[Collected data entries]
▼▼▼
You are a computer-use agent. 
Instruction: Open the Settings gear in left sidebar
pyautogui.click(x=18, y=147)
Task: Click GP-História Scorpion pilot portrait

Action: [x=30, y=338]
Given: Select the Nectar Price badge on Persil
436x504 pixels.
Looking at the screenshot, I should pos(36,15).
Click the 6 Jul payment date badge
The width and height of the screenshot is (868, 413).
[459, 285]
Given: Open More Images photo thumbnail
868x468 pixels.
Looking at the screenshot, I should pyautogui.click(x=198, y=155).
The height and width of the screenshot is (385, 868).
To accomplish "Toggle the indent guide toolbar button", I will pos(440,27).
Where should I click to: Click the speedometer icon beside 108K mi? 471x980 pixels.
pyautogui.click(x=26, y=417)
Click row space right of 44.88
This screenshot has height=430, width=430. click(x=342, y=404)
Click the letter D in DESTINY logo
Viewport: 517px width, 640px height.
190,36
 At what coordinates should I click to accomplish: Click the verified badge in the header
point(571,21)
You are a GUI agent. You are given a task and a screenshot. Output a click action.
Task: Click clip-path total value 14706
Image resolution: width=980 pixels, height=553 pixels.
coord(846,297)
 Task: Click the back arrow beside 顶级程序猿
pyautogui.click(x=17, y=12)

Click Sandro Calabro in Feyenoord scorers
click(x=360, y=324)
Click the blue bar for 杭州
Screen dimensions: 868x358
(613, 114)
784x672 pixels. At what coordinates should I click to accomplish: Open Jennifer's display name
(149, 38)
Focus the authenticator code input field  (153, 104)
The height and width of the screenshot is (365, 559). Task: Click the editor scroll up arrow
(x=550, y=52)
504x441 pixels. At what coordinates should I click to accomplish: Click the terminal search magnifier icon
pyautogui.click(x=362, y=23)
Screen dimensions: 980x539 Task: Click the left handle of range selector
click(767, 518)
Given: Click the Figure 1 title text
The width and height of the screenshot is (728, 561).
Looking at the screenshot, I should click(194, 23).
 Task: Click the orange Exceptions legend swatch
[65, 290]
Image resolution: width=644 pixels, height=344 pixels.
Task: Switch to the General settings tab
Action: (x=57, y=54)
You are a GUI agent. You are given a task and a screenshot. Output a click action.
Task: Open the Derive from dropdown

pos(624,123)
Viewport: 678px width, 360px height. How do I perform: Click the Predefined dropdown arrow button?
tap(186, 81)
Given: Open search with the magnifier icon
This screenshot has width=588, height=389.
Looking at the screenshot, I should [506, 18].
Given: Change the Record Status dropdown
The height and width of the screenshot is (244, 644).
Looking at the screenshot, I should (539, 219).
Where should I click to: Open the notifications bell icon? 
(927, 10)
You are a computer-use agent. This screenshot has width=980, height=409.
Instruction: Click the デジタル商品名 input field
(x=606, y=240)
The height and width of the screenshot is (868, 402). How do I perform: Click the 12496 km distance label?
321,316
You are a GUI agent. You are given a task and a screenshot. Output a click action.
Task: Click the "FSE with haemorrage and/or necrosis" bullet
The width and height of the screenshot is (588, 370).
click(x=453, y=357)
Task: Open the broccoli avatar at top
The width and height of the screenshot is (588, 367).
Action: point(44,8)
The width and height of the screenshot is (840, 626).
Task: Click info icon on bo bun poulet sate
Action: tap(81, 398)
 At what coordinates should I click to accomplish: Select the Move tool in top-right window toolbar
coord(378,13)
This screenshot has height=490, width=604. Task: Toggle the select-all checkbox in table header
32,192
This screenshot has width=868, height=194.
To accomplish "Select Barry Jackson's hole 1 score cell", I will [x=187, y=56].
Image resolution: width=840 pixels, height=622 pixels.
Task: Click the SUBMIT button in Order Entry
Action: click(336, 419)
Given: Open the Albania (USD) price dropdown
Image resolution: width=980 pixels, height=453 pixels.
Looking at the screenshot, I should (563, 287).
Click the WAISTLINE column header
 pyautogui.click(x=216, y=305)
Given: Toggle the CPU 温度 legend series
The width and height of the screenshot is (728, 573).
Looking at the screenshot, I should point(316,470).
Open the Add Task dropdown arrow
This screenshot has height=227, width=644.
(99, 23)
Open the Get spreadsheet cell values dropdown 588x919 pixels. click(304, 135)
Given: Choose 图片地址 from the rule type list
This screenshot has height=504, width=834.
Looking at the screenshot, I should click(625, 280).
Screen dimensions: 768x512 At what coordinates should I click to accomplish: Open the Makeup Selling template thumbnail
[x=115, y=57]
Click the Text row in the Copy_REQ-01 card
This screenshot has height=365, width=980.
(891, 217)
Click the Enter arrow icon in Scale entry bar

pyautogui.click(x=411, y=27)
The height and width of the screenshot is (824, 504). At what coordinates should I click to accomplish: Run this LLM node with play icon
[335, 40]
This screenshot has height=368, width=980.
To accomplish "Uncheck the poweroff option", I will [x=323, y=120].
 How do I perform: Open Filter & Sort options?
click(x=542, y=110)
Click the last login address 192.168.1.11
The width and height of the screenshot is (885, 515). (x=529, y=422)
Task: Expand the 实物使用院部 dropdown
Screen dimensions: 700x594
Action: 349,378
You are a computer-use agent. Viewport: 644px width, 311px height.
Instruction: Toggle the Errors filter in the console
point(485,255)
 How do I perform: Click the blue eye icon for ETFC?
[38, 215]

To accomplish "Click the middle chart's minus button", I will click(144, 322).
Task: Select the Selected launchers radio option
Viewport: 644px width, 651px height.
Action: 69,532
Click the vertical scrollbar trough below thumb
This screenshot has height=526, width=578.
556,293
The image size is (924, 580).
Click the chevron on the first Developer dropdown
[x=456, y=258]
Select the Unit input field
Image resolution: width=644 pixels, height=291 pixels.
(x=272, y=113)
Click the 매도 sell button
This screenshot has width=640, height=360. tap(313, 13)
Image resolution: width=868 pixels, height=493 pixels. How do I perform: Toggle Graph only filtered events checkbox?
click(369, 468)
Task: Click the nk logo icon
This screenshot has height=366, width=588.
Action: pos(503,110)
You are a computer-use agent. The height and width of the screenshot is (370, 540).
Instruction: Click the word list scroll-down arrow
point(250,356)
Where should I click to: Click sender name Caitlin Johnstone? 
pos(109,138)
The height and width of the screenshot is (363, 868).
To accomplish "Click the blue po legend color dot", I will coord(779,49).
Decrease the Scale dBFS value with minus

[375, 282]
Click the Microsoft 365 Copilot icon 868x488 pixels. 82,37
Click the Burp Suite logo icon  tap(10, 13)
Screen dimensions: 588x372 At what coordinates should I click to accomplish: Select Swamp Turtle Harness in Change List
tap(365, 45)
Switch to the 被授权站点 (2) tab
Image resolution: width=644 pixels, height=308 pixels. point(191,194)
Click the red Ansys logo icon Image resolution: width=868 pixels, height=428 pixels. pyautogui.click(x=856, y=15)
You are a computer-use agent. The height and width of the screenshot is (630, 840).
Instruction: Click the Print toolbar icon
▲▲▲
Each record is to be retyped exactly as written.

PROBLEM SOLUTION:
You are a computer-use agent. 
Instruction: Open the Settings gear in left sidebar
pyautogui.click(x=18, y=147)
Task: Click GP-História Scorpion pilot portrait

Action: [x=30, y=338]
Given: Select the Nectar Price badge on Persil
436x504 pixels.
Looking at the screenshot, I should pos(36,15).
Click the 6 Jul payment date badge
The width and height of the screenshot is (868, 413).
[459, 285]
Given: Open More Images photo thumbnail
868x468 pixels.
Looking at the screenshot, I should pyautogui.click(x=198, y=155).
The height and width of the screenshot is (385, 868).
To accomplish "Toggle the indent guide toolbar button", I will pos(440,27).
Where should I click to: Click the speedometer icon beside 108K mi? 471x980 pixels.
pyautogui.click(x=26, y=417)
Click row space right of 44.88
This screenshot has height=430, width=430. click(x=342, y=404)
Click the letter D in DESTINY logo
Viewport: 517px width, 640px height.
190,36
 At what coordinates should I click to accomplish: Click the verified badge in the header
point(571,21)
You are a GUI agent. You are given a task and a screenshot. Output a click action.
Task: Click clip-path total value 14706
Image resolution: width=980 pixels, height=553 pixels.
coord(846,297)
 Task: Click the back arrow beside 顶级程序猿
pyautogui.click(x=17, y=12)

Click Sandro Calabro in Feyenoord scorers
click(x=360, y=324)
Click the blue bar for 杭州
Screen dimensions: 868x358
(613, 114)
784x672 pixels. At what coordinates should I click to accomplish: Open Jennifer's display name
(149, 38)
Focus the authenticator code input field  (153, 104)
The height and width of the screenshot is (365, 559). Task: Click the editor scroll up arrow
(x=550, y=52)
504x441 pixels. At what coordinates should I click to accomplish: Click the terminal search magnifier icon
pyautogui.click(x=362, y=23)
Screen dimensions: 980x539 Task: Click the left handle of range selector
click(767, 518)
Given: Click the Figure 1 title text
The width and height of the screenshot is (728, 561).
Looking at the screenshot, I should click(194, 23).
 Task: Click the orange Exceptions legend swatch
[65, 290]
Image resolution: width=644 pixels, height=344 pixels.
Task: Switch to the General settings tab
Action: (x=57, y=54)
You are a GUI agent. You are given a task and a screenshot. Output a click action.
Task: Open the Derive from dropdown

pos(624,123)
Viewport: 678px width, 360px height. How do I perform: Click the Predefined dropdown arrow button?
tap(186, 81)
Given: Open search with the magnifier icon
This screenshot has width=588, height=389.
Looking at the screenshot, I should [506, 18].
Given: Change the Record Status dropdown
The height and width of the screenshot is (244, 644).
Looking at the screenshot, I should (539, 219).
Where should I click to: Open the notifications bell icon? 
(927, 10)
You are a computer-use agent. This screenshot has width=980, height=409.
Instruction: Click the デジタル商品名 input field
(x=606, y=240)
The height and width of the screenshot is (868, 402). How do I perform: Click the 12496 km distance label?
321,316
You are a GUI agent. You are given a task and a screenshot. Output a click action.
Task: Click the "FSE with haemorrage and/or necrosis" bullet
The width and height of the screenshot is (588, 370).
click(x=453, y=357)
Task: Open the broccoli avatar at top
The width and height of the screenshot is (588, 367).
Action: point(44,8)
The width and height of the screenshot is (840, 626).
Task: Click info icon on bo bun poulet sate
Action: tap(81, 398)
 At what coordinates should I click to accomplish: Select the Move tool in top-right window toolbar
coord(378,13)
This screenshot has height=490, width=604. Task: Toggle the select-all checkbox in table header
32,192
This screenshot has width=868, height=194.
To accomplish "Select Barry Jackson's hole 1 score cell", I will [x=187, y=56].
Image resolution: width=840 pixels, height=622 pixels.
Task: Click the SUBMIT button in Order Entry
Action: click(336, 419)
Given: Open the Albania (USD) price dropdown
Image resolution: width=980 pixels, height=453 pixels.
Looking at the screenshot, I should (563, 287).
Click the WAISTLINE column header
 pyautogui.click(x=216, y=305)
Given: Toggle the CPU 温度 legend series
The width and height of the screenshot is (728, 573).
Looking at the screenshot, I should point(316,470).
Open the Add Task dropdown arrow
This screenshot has height=227, width=644.
(99, 23)
Open the Get spreadsheet cell values dropdown 588x919 pixels. click(304, 135)
Given: Choose 图片地址 from the rule type list
This screenshot has height=504, width=834.
Looking at the screenshot, I should click(625, 280).
Screen dimensions: 768x512 At what coordinates should I click to accomplish: Open the Makeup Selling template thumbnail
[x=115, y=57]
Click the Text row in the Copy_REQ-01 card
This screenshot has height=365, width=980.
(891, 217)
Click the Enter arrow icon in Scale entry bar

pyautogui.click(x=411, y=27)
The height and width of the screenshot is (824, 504). At what coordinates should I click to accomplish: Run this LLM node with play icon
[335, 40]
This screenshot has height=368, width=980.
To accomplish "Uncheck the poweroff option", I will [x=323, y=120].
 How do I perform: Open Filter & Sort options?
click(x=542, y=110)
Click the last login address 192.168.1.11
The width and height of the screenshot is (885, 515). (x=529, y=422)
Task: Expand the 实物使用院部 dropdown
Screen dimensions: 700x594
Action: 349,378
You are a computer-use agent. Viewport: 644px width, 311px height.
Instruction: Toggle the Errors filter in the console
point(485,255)
 How do I perform: Click the blue eye icon for ETFC?
[38, 215]

To accomplish "Click the middle chart's minus button", I will click(144, 322).
Task: Select the Selected launchers radio option
Viewport: 644px width, 651px height.
Action: 69,532
Click the vertical scrollbar trough below thumb
This screenshot has height=526, width=578.
556,293
The image size is (924, 580).
Click the chevron on the first Developer dropdown
[x=456, y=258]
Select the Unit input field
Image resolution: width=644 pixels, height=291 pixels.
(x=272, y=113)
Click the 매도 sell button
This screenshot has width=640, height=360. tap(313, 13)
Image resolution: width=868 pixels, height=493 pixels. How do I perform: Toggle Graph only filtered events checkbox?
click(369, 468)
Task: Click the nk logo icon
This screenshot has height=366, width=588.
Action: pos(503,110)
You are a computer-use agent. The height and width of the screenshot is (370, 540).
Instruction: Click the word list scroll-down arrow
point(250,356)
Where should I click to: Click sender name Caitlin Johnstone? 
pos(109,138)
The height and width of the screenshot is (363, 868).
To accomplish "Click the blue po legend color dot", I will coord(779,49).
Decrease the Scale dBFS value with minus

[375, 282]
Click the Microsoft 365 Copilot icon 868x488 pixels. 82,37
Click the Burp Suite logo icon  tap(10, 13)
Screen dimensions: 588x372 At what coordinates should I click to accomplish: Select Swamp Turtle Harness in Change List
tap(365, 45)
Switch to the 被授权站点 (2) tab
Image resolution: width=644 pixels, height=308 pixels. point(191,194)
Click the red Ansys logo icon Image resolution: width=868 pixels, height=428 pixels. pyautogui.click(x=856, y=15)
You are a computer-use agent. The height and width of the screenshot is (630, 840).
Instruction: Click the Print toolbar icon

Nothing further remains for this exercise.